Mais ce qu’était une pipe, je n’aurais su le dire. Martelé par le discours
freudo-lacanien omniprésent chez les enseignants, les journalistes et les
médecins, je pensais que tout le monde grandit en étant amoureux du parent de
sexe opposé (c’est pourquoi les jeunes femmes épousent les vieux messieurs),
qu’en tout homme il y a un pervers qui se cache (c’est pourquoi les vieux
messieurs séduisent les jeunes femmes) et qu’une femme qui ne veut pas être
mère doit avoir quelque chose qui cloche. Ce discours qu’on m’imposait, je voulais
le critiquer, mais je n’avais pas d’autres outils que mes intuitions pour le
faire.
Quarante ans – et quelques expériences sexuelles – plus tard,
il m’a fallu revenir en Amérique du Nord pour mieux comprendre la nature de la
sexualité humaine, ses pulsions et ses dilemmes, ses fondements biologiques et
ses déclinaisons culturelles. The Mating
Mind de Geoffrey Miller, Anatomy of
Love d’Helen Fisher ou The Male
Brain de Louann Brizendine ont fourni des explications scientifiques à mes émois
d’adolescent et à mes pulsions d’adulte ; Mother Nature de Sarah Blaffer Hrdy, The Origins of Virtue de Matt Ridley et The Folly of Fools – The Logic of Deceit and Self-deception de
Robert Trivers m’ont permis de comprendre les écartèlements du ressentir et du penser.

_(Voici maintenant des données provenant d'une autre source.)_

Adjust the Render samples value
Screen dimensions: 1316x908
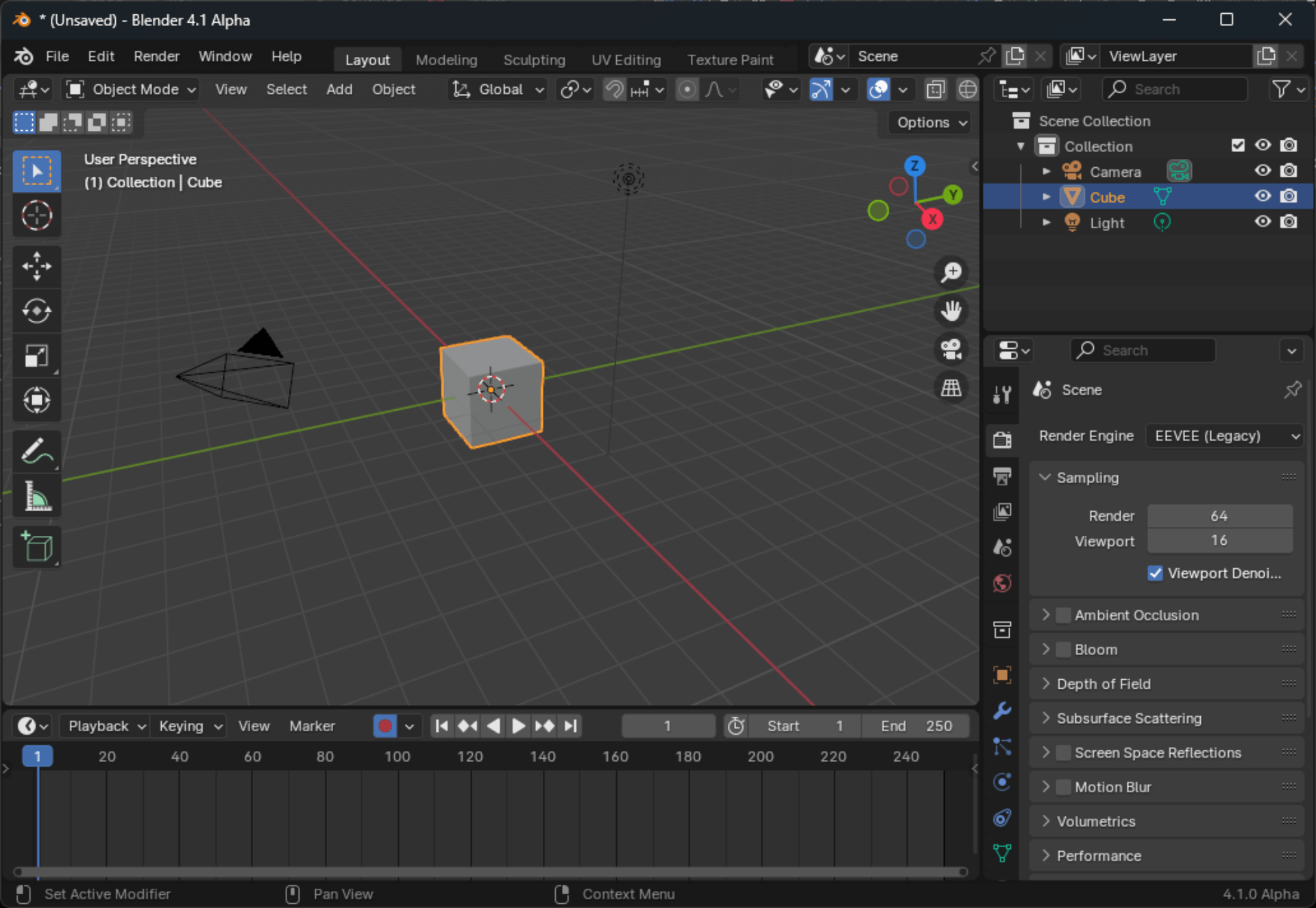(1219, 516)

Aujourd’hui, je sais que je peux accepter mes pulsions et les contrôler – mon cerveau est aussi
fait pour ça.
Aujourd’hui, je sais que mes désirs peuvent s’épanouir, non
pas malgré moi, mais dans le respect
de l’autre, avec l’autre, en écho à ses désirs.
Aujourd’hui, je n’ai plus honte, je n’ai plus peur d’être un
homme.
Je vous entends murmurer : « A son âge, il est
temps ! »
Sans doute.
Mais il n’est jamais trop tard pour se sentir humain.
***
(ce texte rédigé en 2013 a été écrit pour, et publié par LIEU COMMUN _ revue de création et d’essai des étudiants de littérature française del’université mcgill _ numéro 2 _ automne 2013 _ contre nature)
(1) J'ai récemment acheté le DVD et revu Le Capitan, et le Marc des années 60 aime toujours Jean Marais. Comme le Marc des années 70 aime toujours le Cary Grant de An Affair to remember et Only Angels Have Wings, et le Rock Hudson de Man's Favorite Sport.
Merci Marc/Martin !
RépondreSupprimerIl est tout à fait remarquable et regrettable que les livres que vous citez ne sont pas encore traduits en français, à l'exception de Mother Nature de Sarah Blaffer Hrdy, publié chez Payot sous le titre "Les Instincts maternels".